> [Task to complete]: Extract every line of the records below that contains the string "This". Matching is case-sensitive.

> [Raw data]:

--- BEGIN ---

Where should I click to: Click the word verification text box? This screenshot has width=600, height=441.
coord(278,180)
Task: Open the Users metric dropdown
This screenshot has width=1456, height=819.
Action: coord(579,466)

--- END ---
--- BEGIN ---

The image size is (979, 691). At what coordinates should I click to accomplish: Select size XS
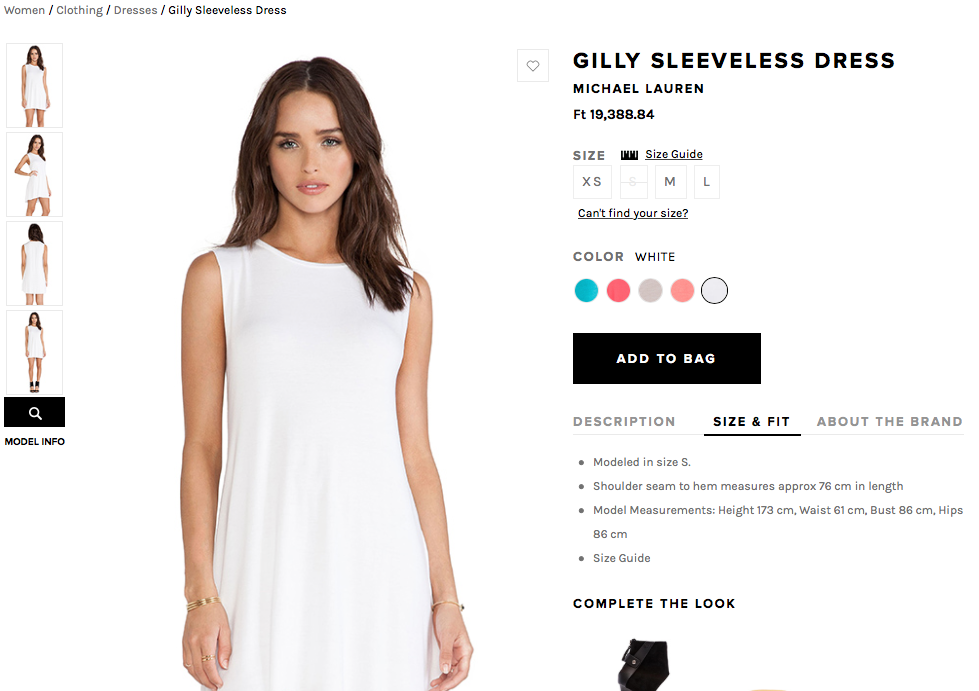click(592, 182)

--- END ---

> [Final result]:
Where should I click to: Click the word verification text box? This screenshot has width=600, height=441.
This screenshot has width=1456, height=819.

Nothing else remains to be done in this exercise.